BEGIN Data for analysis

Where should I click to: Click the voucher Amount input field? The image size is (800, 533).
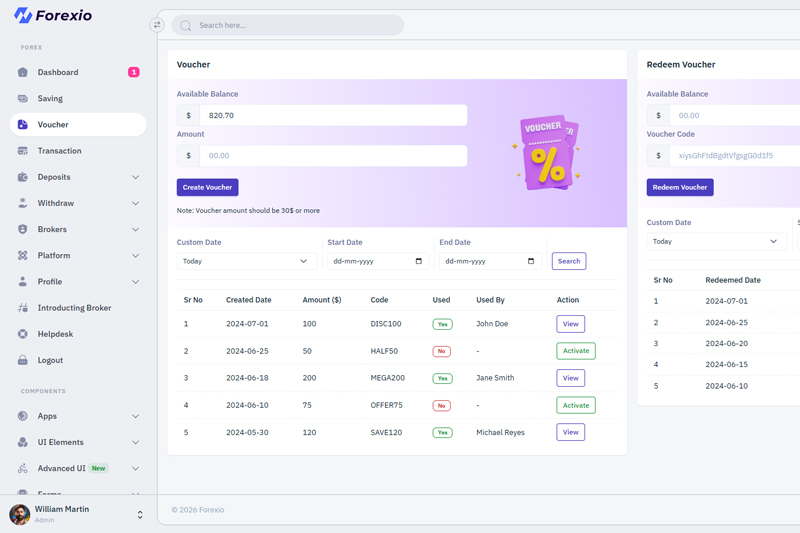[x=333, y=156]
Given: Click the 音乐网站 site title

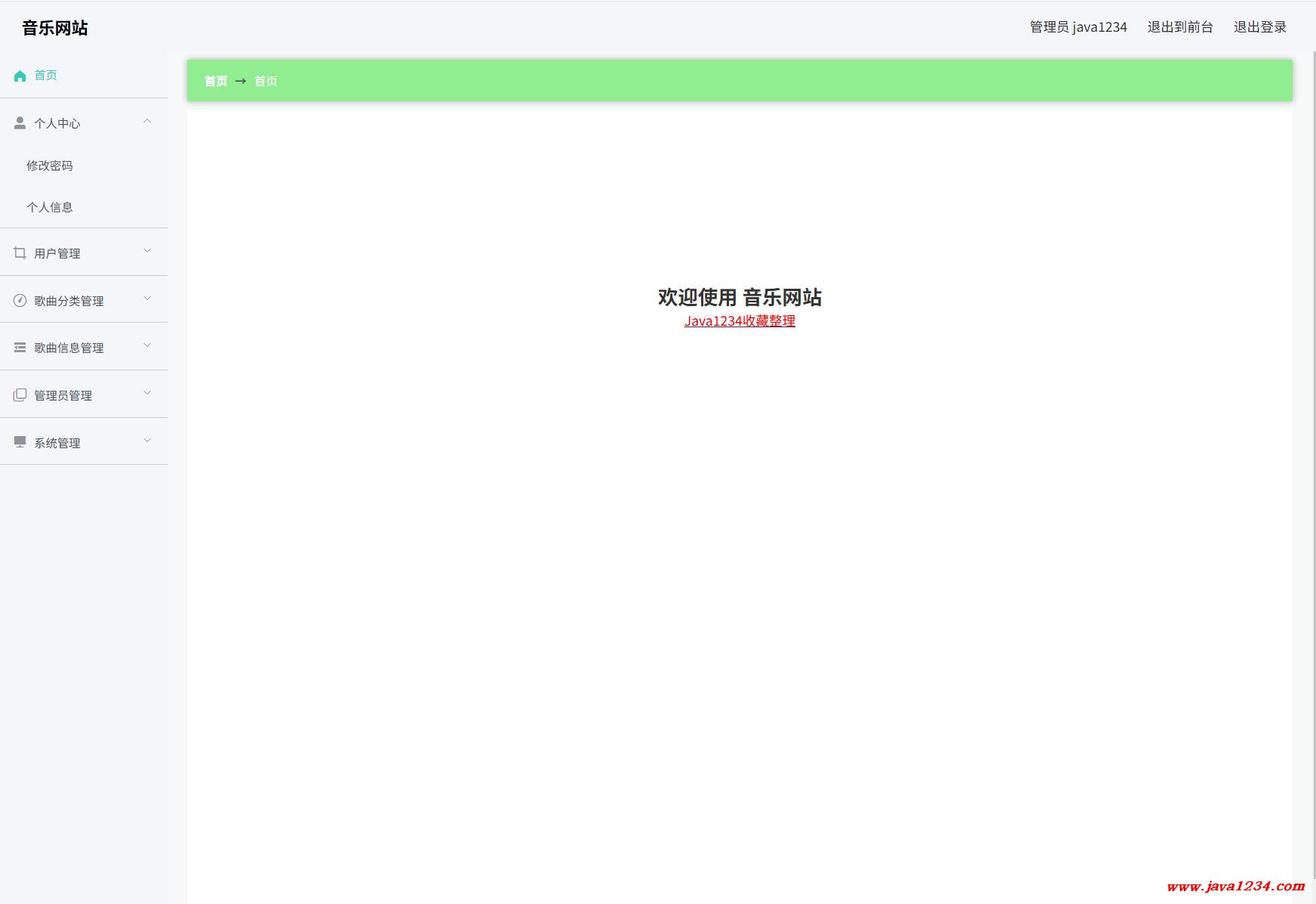Looking at the screenshot, I should [55, 28].
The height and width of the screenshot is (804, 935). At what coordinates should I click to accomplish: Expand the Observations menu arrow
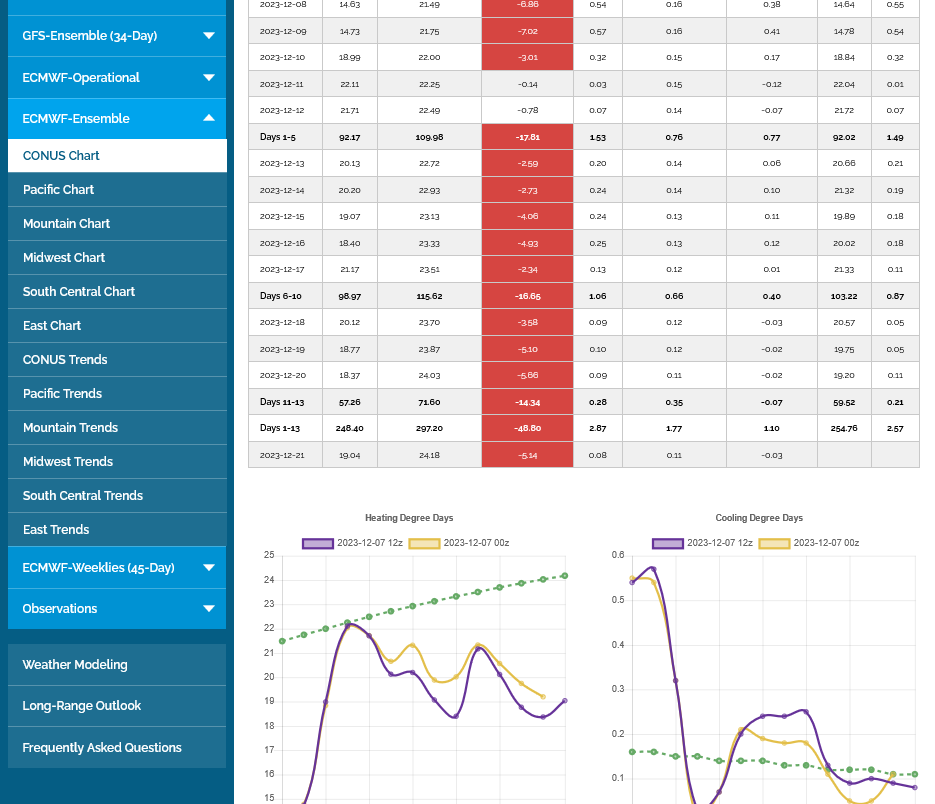(208, 609)
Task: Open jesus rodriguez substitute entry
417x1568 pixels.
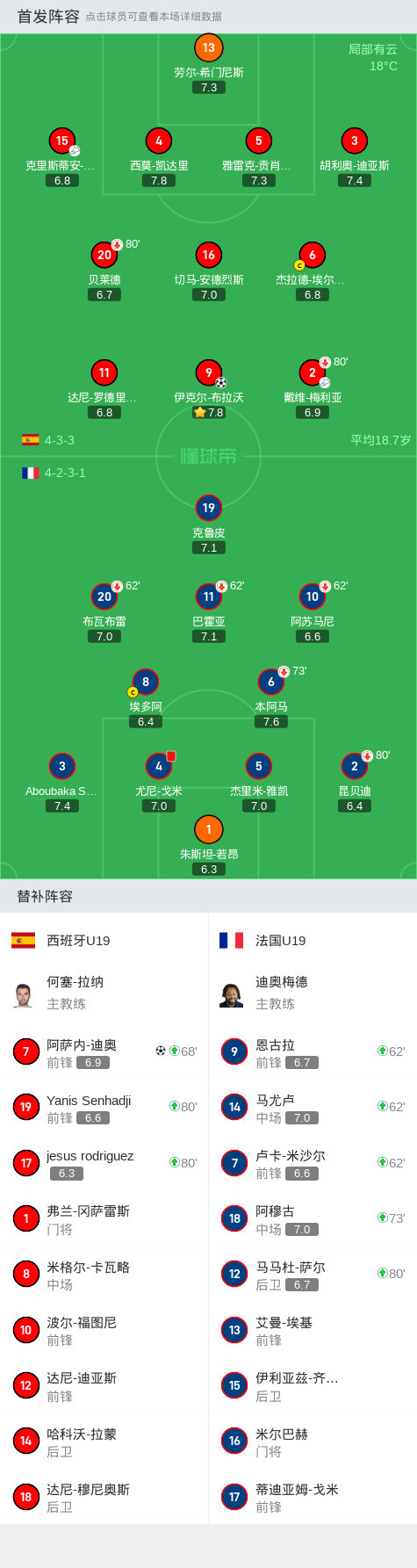Action: (x=104, y=1163)
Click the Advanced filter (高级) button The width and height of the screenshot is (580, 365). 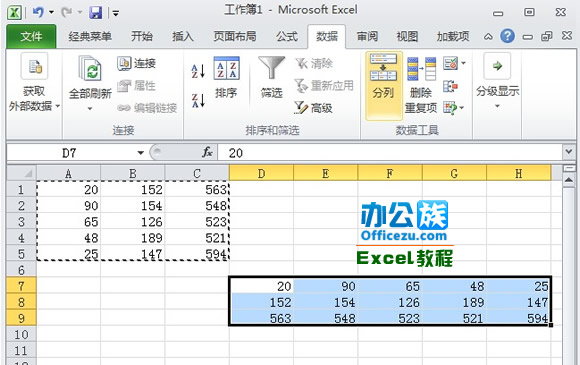[313, 108]
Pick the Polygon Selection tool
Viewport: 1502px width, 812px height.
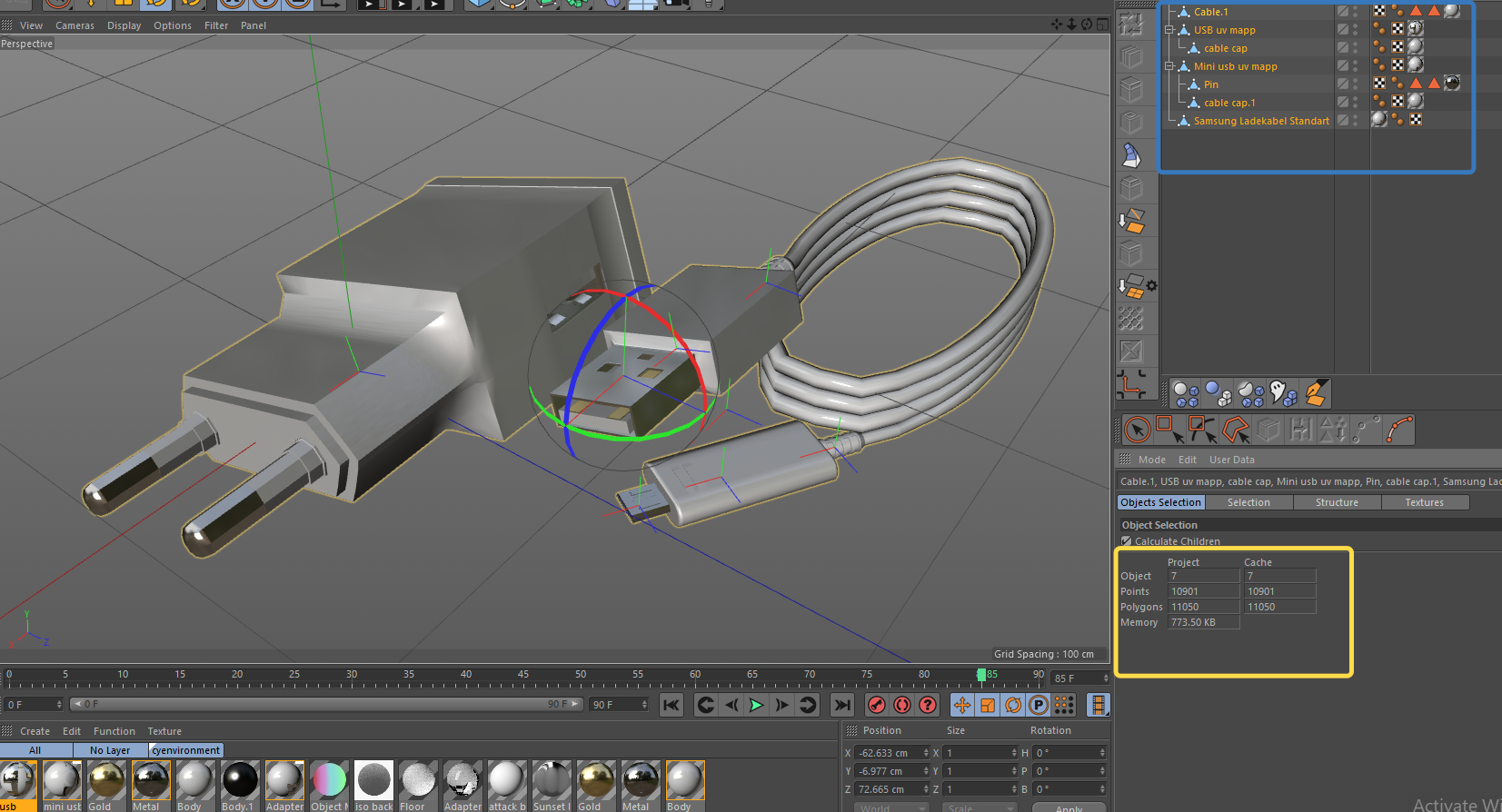pos(1236,430)
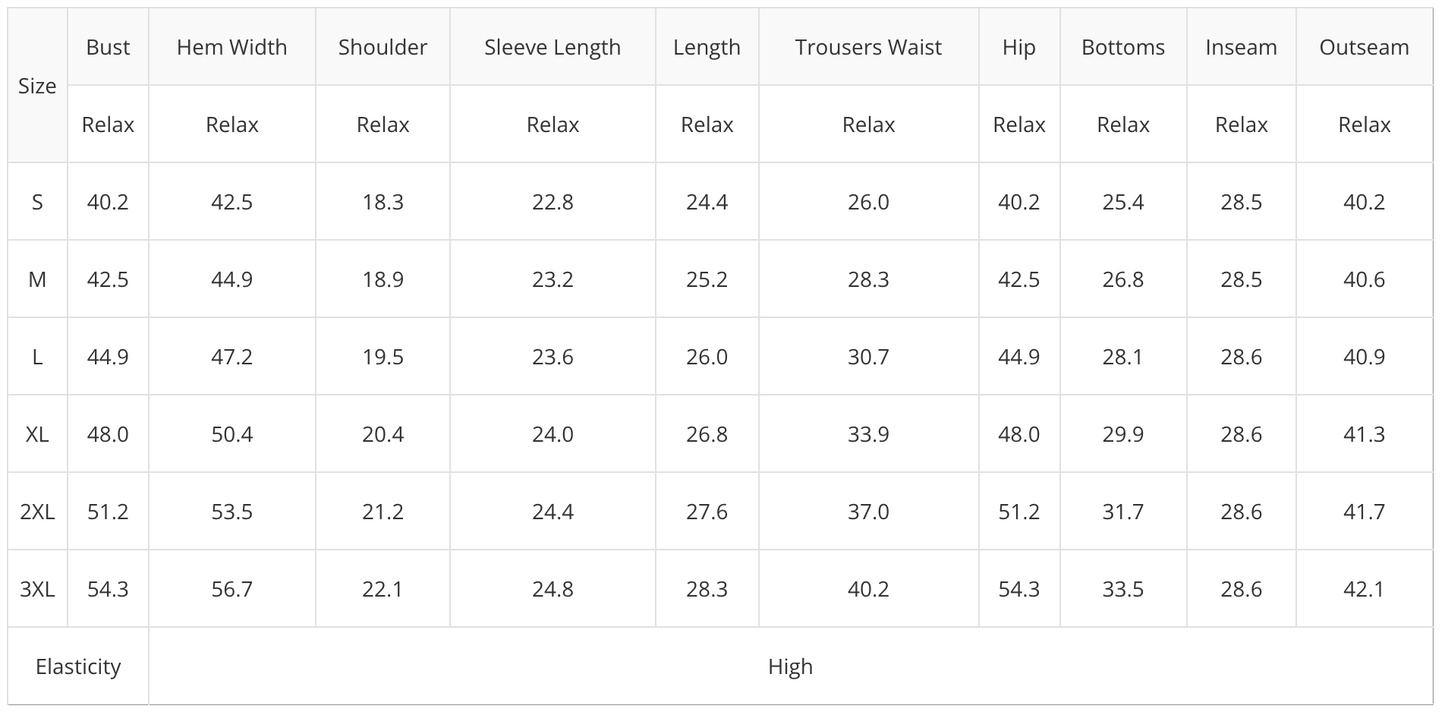
Task: Select the 3XL size row label
Action: [x=37, y=589]
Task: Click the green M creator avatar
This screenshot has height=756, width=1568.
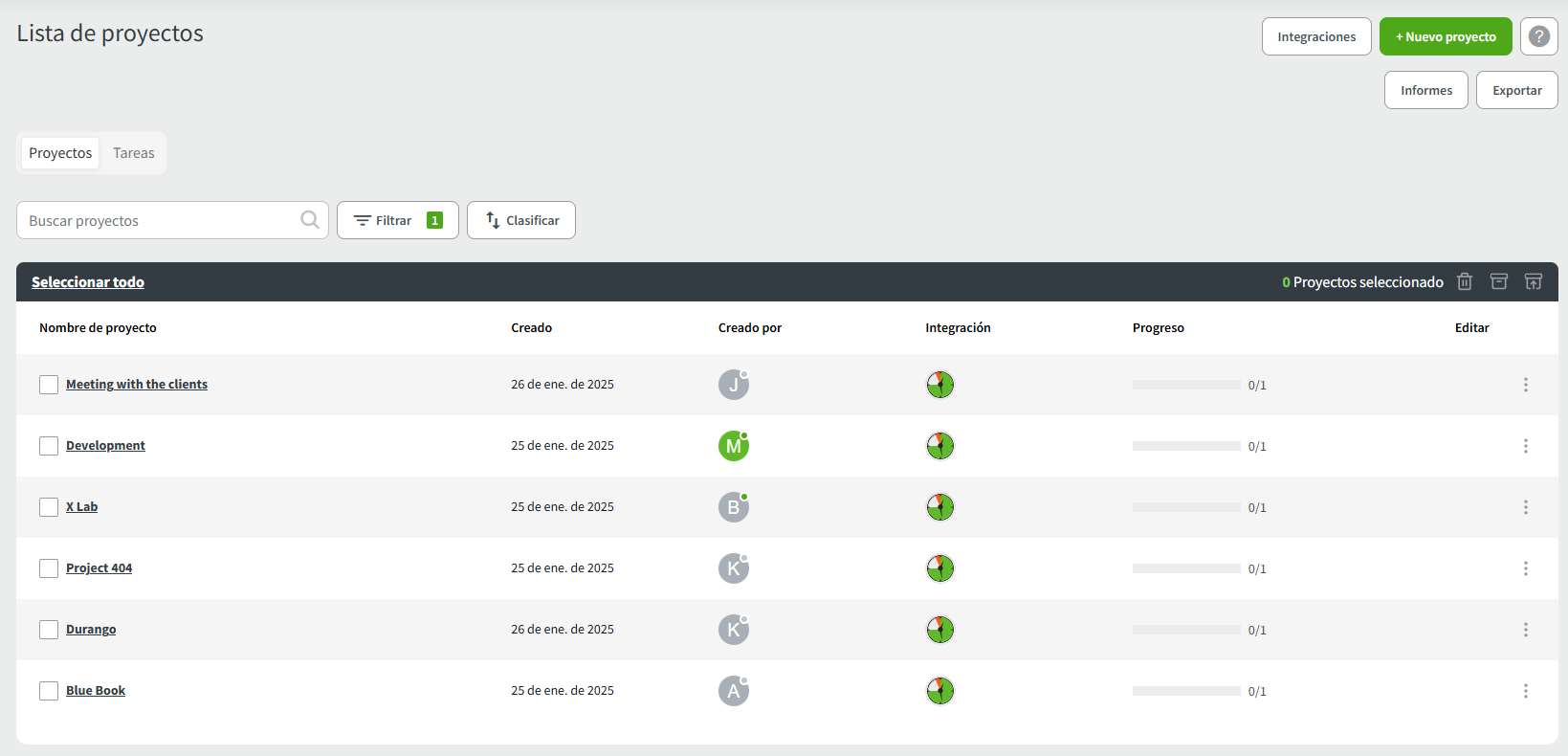Action: (x=733, y=446)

END Data for analysis

Would you retype the lines from the line containing "Pick the Polygon Selection tool" to the final line of the entries above, exactly as given and without pictures?

### Response box
Pick the Polygon Selection tool
Viewport: 1502px width, 812px height.
pos(1236,430)
Task: Select the 3XL size row label
Action: [x=37, y=589]
Task: Click the green M creator avatar
This screenshot has height=756, width=1568.
Action: (x=733, y=446)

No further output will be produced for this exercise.